What is LAANC for drones and how do you use it?
The FAA has released LAANC for recreational flyers today. LAANC makes getting permission to fly in restricted airspace a lot easier.
Of all the restrictions that the FAA has imposed on drone pilots, flying in certain types of airspace has to be one of the most serious. Nowadays, you don’t need to do a lot of research to run into any news on drone-related incidents. Just a few weeks ago, the Leeds Bradford airport in the UK had to be shut down for 45 minutes after a drone was seen flying near the runway.
However, such heavy restrictions have made drone flight a more complex matter, even for well-meaning drone pilots. To help alleviate these complications, the FAA has created the LAANC. What is LAANC, and how is it used? In this article, we answer all of your questions about the LAANC.
What is LAANC?
The Low Altitude Authorization and Notification Capability (LAANC) was a system developed by the FAA with inputs from various private drone operators. It allows drone pilots to request for approval to fly in controlled airspace and receive this approval in just a matter of minutes. The FAA receives these requests and is responsible for getting in touch and coordinating with the concerned airport operators and air traffic control (ATC) officers.

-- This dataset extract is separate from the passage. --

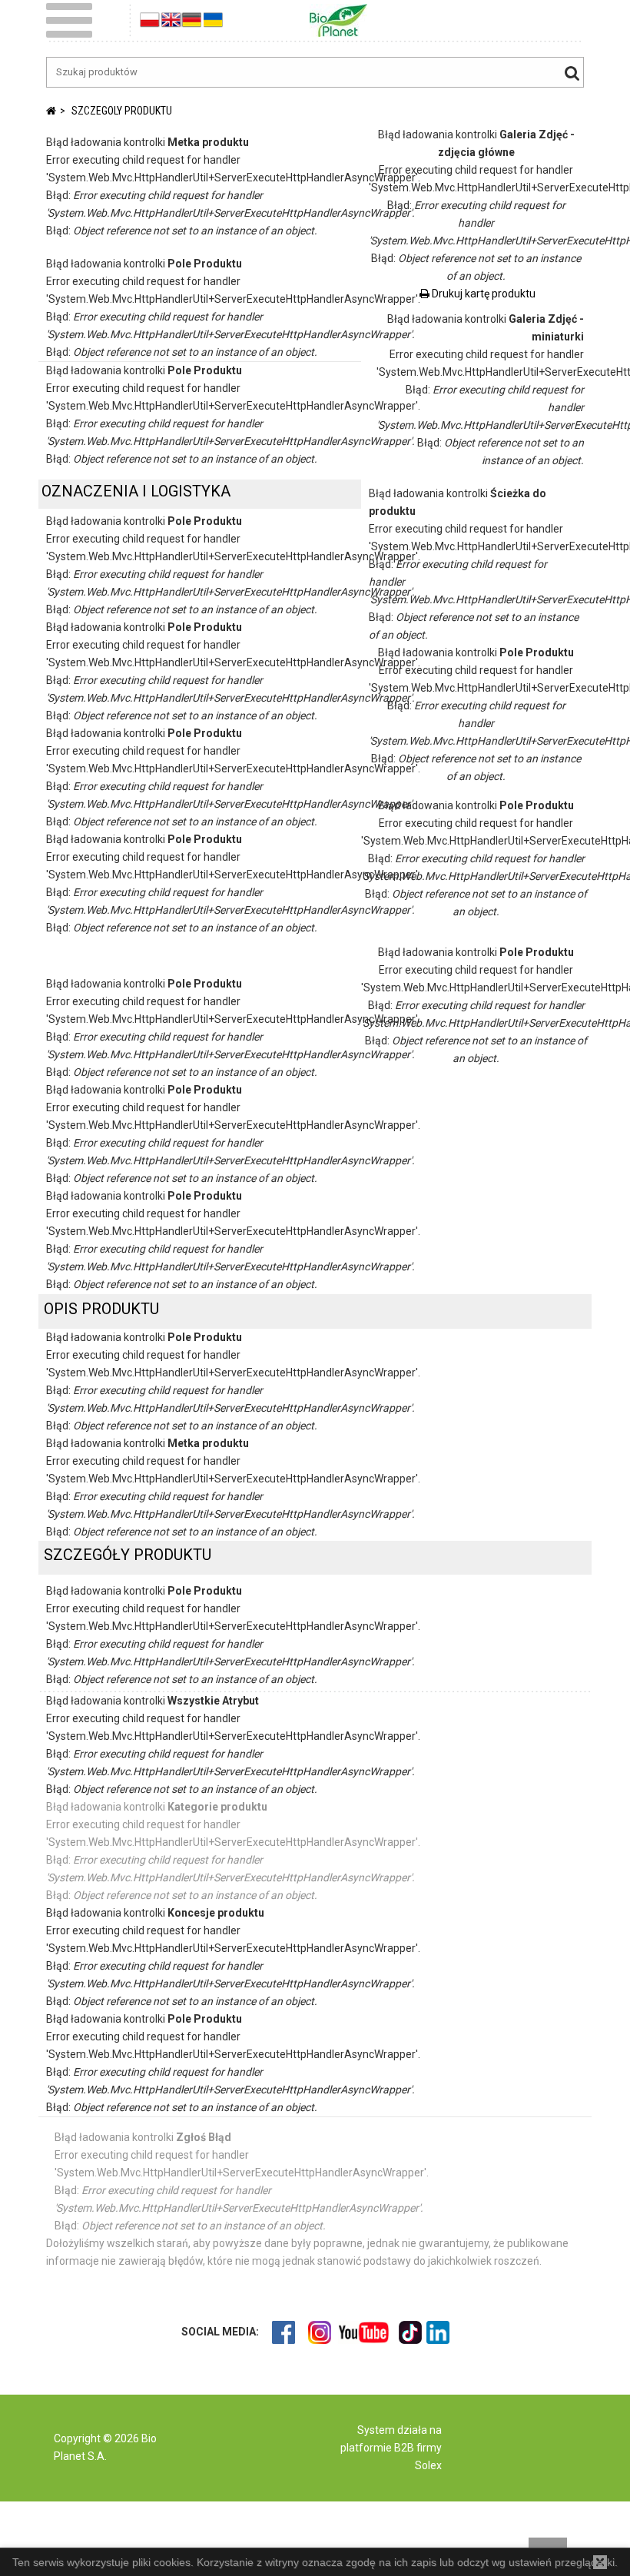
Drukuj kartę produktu (482, 293)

This system, launched in late 2017, supersedes the old process of drone pilots having to personally get in touch with the nearby airport or ATC facility to secure authorization. The FAA also used to accept airspace authorization requests through the FAA DroneZone portal. However, the approval process for requests through the DroneZone typically took several weeks to complete.

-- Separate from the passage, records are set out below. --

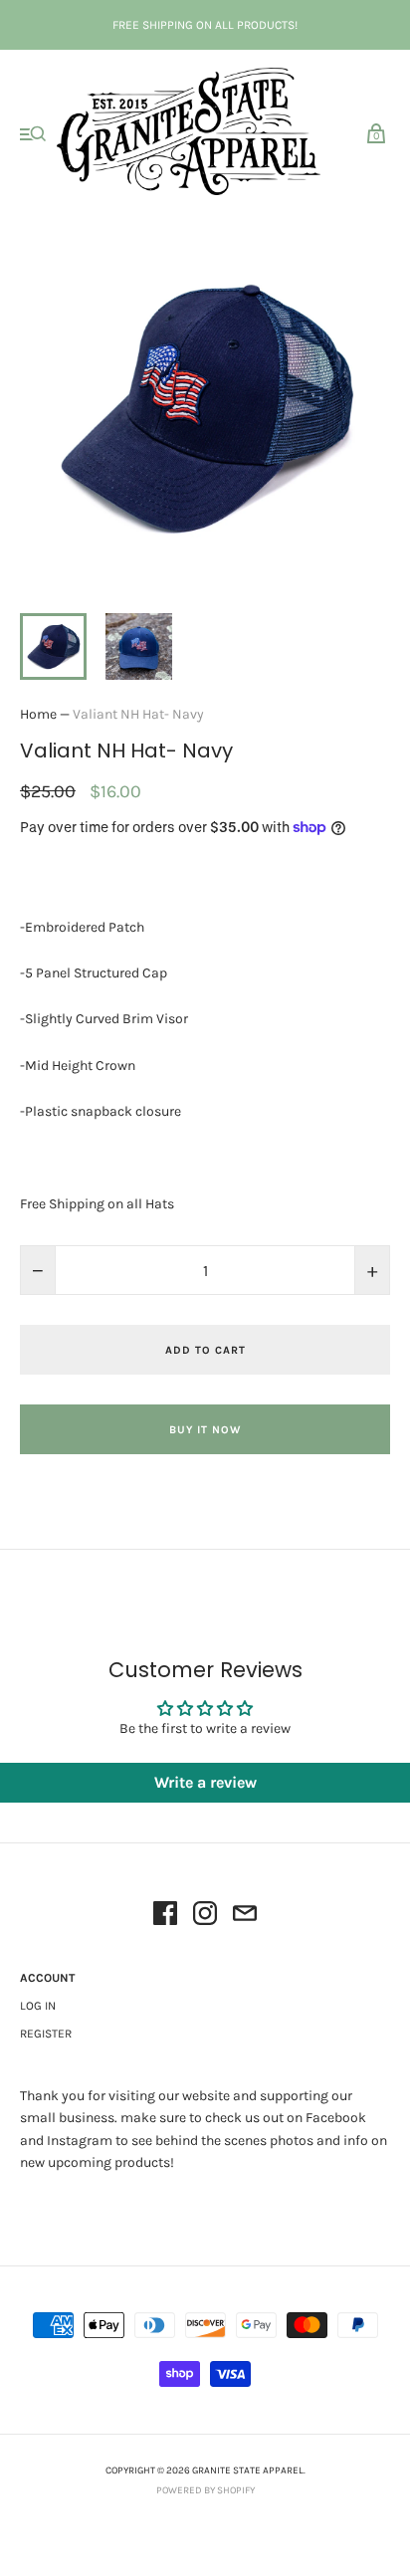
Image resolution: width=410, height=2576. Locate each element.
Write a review (205, 1782)
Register (46, 2033)
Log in (38, 2006)
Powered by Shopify (205, 2490)
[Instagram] (205, 1916)
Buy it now (205, 1429)
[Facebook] (165, 1916)
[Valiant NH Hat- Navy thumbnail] (53, 646)
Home (38, 714)
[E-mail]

The move lessened the strain that both the FAA and airport operators had to go through in processing a huge volume of requests from drone pilots. It also helps airports, who now have increased visibility on the drone activity in their vicinity.
A huge advantage of using a centralized system like the LAANC for filtering of airspace authorization requests is that it allows for consideration of time-based restrictions such as Temporary Flight Restrictions (TFR) or any Notice to Airmen (NOTAM). These advisories are usually released ahead of implementation, which should give you time to change your plans if needed.
The FAA also considers LAANC as the first step towards developing a genuine Unmanned Aircraft Systems Traffic Management System (UTM). Ultimately, the UTM will allow drones to be identified remotely and for the FAA to more closely monitor drone flight activities – all in in the interest of airspace safety, of course.
How do you get approval through the LAANC?
Back when the LAANC was being developed, some companies were invited to take part in initial testing. These companies were among the first to be granted access to eh LAANC system. Over the years, the number of companies who have integrated LAANC into their drone flight software has vastly increased. Today, virtually all of the reputable drone software platforms have LAANC capabilities, such as AirMap, Skyward, Airbus, Kittyhawk, and DJI.
If you run any of the drone flight apps from these companies, you can request for airspace authorization via your phone, tablet, or controller. These apps also typically include a map feature that will show if you are within or near controlled airspace.
There may be minor variations in how these different software platforms or apps implement the LAANC request process, but the required details should be similar. Basically, you need to provide the details of your planned drone flight. These details include your location, the planned duration flight, the planned maximum altitude, prevailing weather conditions, the drone model you are using, and its registration number, your contact details, and some personal info.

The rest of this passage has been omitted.